● **TRY IT**
From the listing that follows, count the lines including "computer" and give the number alone.

● **AVAILABLE DATA**
= Beginning of Section =
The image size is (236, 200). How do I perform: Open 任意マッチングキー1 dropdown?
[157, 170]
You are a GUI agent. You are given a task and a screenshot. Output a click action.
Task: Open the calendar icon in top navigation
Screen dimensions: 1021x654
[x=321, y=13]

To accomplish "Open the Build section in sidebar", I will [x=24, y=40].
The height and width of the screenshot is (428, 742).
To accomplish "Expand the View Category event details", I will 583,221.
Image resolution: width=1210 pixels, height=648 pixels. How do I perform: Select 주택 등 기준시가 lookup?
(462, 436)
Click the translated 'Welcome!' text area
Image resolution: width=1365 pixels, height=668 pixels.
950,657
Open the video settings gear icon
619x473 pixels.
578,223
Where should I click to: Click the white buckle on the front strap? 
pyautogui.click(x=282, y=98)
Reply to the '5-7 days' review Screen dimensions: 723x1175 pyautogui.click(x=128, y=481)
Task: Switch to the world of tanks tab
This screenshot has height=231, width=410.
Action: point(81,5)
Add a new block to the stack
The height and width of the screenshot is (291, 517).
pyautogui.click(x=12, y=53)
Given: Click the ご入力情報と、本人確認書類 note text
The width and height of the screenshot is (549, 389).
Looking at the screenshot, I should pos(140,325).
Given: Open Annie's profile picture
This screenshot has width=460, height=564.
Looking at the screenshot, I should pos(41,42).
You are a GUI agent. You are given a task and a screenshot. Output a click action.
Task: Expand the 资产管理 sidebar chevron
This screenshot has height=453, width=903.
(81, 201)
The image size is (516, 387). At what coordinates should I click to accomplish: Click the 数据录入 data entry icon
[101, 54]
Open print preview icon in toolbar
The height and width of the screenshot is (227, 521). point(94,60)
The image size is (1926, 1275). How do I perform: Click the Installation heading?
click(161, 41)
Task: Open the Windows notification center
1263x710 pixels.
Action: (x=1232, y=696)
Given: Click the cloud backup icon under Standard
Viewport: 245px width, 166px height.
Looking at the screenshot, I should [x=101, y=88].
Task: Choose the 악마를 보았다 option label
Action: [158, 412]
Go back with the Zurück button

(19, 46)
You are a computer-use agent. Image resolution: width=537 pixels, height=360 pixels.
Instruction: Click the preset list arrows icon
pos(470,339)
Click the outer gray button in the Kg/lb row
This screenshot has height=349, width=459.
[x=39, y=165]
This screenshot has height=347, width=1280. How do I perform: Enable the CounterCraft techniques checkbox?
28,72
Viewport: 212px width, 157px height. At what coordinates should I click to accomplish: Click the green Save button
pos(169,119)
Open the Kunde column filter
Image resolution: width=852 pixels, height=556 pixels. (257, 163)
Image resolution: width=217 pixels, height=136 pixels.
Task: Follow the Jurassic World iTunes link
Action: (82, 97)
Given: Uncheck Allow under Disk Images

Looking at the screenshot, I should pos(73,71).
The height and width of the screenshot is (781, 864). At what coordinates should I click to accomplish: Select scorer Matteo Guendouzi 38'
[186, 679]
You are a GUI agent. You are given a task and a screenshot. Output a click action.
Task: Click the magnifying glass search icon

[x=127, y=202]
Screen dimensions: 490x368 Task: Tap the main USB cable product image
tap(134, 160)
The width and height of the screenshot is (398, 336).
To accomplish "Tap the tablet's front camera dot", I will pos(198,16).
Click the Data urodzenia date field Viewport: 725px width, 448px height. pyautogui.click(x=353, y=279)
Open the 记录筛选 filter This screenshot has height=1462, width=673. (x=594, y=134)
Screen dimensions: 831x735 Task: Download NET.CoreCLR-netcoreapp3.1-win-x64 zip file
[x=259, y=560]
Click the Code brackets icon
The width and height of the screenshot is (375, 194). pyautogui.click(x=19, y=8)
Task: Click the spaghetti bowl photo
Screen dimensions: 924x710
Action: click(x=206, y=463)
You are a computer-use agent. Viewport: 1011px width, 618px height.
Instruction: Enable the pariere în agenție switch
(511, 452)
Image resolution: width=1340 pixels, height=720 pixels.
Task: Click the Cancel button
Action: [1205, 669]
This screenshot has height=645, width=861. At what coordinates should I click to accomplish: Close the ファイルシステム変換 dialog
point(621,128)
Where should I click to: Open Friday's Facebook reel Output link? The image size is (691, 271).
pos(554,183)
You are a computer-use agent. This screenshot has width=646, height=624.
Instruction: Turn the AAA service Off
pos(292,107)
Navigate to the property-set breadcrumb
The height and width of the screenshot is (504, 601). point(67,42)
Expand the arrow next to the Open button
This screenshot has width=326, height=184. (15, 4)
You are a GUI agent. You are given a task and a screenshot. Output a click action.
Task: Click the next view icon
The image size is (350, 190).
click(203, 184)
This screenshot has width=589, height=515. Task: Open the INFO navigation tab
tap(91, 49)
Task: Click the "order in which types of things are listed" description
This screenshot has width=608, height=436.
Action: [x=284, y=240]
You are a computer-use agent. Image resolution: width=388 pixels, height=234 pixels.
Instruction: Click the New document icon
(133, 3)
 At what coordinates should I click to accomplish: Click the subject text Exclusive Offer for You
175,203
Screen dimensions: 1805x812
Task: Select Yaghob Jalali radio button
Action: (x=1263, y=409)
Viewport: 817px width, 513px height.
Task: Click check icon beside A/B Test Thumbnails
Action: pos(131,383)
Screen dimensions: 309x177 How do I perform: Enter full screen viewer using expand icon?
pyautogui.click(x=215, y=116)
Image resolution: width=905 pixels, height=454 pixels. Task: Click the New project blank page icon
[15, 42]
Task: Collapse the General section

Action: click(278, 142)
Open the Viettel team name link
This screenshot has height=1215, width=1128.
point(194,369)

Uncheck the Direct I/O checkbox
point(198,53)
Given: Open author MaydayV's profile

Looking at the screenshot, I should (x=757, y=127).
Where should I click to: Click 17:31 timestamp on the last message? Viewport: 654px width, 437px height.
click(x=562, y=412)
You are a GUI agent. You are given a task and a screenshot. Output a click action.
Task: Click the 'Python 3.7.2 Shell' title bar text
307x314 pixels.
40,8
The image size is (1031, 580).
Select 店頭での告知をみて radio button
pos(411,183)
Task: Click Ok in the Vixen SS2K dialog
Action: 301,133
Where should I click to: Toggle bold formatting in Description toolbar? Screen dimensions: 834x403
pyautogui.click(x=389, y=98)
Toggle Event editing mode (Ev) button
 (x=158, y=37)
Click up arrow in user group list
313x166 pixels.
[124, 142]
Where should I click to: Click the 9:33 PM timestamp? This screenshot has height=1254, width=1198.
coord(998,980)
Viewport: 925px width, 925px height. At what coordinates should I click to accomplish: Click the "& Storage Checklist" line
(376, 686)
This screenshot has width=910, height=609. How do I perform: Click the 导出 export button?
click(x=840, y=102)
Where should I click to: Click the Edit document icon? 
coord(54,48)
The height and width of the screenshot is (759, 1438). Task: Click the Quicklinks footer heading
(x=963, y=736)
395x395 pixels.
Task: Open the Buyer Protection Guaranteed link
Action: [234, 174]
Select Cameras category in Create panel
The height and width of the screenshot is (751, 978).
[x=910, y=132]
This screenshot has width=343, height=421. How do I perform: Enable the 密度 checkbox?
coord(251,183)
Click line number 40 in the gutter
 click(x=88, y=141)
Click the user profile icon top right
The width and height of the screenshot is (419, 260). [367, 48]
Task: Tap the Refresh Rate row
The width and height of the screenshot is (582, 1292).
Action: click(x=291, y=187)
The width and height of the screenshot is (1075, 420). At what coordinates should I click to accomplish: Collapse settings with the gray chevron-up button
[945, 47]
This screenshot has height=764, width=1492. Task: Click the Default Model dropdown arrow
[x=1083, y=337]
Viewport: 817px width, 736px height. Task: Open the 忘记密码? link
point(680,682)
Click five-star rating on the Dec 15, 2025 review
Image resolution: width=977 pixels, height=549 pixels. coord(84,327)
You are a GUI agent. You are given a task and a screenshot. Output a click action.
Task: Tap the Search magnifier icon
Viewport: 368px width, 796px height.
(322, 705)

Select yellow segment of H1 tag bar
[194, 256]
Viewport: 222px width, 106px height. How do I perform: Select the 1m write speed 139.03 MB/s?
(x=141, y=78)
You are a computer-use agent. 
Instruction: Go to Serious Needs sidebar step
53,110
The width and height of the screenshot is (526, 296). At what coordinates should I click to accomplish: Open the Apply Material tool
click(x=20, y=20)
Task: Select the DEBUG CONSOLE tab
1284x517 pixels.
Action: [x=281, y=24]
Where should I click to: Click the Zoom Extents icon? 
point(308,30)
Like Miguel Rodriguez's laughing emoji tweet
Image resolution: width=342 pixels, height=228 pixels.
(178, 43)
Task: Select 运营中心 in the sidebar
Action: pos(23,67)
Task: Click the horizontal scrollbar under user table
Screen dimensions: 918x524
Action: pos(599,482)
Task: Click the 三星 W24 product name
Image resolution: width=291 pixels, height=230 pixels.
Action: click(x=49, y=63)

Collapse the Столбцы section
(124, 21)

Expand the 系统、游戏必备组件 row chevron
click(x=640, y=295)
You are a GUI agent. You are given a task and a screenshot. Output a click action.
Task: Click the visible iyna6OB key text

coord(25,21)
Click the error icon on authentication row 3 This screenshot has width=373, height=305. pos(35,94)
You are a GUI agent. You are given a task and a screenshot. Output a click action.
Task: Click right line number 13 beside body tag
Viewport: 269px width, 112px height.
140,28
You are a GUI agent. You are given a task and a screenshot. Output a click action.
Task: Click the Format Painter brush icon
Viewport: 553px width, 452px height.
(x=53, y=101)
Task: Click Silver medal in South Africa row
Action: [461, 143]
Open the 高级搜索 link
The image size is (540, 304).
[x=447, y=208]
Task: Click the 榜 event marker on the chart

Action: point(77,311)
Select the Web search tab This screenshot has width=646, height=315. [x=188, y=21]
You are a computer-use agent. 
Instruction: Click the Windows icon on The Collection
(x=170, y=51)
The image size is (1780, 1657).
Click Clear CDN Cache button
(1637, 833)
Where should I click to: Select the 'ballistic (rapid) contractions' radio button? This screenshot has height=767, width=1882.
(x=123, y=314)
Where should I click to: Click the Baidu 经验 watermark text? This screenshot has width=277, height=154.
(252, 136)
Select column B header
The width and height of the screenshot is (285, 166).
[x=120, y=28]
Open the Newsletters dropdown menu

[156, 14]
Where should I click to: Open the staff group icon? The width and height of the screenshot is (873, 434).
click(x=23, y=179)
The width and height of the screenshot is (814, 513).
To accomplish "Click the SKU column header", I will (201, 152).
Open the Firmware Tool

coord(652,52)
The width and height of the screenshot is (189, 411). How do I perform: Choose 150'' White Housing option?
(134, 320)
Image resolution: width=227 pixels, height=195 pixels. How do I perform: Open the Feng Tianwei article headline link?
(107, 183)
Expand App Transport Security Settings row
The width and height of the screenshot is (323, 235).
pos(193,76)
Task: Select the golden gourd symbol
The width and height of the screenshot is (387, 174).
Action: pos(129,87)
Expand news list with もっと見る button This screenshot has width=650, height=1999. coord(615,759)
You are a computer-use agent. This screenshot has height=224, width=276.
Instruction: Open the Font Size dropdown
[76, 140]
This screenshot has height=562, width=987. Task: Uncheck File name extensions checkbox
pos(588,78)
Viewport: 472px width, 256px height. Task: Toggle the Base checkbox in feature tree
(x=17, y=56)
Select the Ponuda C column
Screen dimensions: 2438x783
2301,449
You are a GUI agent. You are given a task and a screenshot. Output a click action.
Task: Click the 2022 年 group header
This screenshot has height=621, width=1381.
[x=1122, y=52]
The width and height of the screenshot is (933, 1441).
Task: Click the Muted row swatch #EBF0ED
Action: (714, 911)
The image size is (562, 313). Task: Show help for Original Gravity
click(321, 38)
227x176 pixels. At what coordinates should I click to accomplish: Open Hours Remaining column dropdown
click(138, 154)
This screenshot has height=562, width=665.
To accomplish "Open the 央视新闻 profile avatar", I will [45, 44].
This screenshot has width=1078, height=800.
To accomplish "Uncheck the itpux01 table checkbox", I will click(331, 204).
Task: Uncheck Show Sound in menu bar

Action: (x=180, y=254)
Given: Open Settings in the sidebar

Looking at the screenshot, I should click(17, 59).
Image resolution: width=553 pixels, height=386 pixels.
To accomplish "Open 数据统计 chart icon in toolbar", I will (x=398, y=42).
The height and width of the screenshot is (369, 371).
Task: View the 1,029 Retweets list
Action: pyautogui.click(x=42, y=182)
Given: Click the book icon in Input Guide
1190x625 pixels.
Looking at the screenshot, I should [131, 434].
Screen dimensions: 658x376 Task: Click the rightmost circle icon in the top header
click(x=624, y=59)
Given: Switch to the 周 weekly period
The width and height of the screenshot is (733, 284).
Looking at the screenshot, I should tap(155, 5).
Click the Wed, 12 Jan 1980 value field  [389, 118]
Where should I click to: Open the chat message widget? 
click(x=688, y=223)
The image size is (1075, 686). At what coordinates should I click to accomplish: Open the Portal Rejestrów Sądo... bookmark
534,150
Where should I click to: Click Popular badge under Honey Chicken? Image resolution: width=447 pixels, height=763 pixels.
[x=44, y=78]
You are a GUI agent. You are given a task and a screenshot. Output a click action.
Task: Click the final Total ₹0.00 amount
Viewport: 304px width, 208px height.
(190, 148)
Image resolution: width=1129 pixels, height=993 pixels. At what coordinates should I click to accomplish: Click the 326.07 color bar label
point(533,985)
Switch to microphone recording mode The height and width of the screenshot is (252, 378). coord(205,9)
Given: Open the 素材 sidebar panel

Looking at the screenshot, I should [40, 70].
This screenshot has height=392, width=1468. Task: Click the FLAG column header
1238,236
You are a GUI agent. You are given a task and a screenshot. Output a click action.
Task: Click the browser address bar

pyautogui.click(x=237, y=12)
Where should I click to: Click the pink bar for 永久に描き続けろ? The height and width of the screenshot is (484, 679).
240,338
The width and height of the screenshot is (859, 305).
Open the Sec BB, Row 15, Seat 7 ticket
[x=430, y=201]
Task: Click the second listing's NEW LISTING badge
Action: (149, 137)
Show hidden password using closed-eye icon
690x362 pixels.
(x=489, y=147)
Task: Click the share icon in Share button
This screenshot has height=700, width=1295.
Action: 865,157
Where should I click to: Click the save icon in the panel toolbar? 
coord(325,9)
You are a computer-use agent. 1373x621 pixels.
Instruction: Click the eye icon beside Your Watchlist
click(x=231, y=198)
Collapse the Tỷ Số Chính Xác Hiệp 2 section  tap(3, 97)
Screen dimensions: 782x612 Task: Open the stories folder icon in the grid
= End of Section =
● **ANSWER SECTION**
8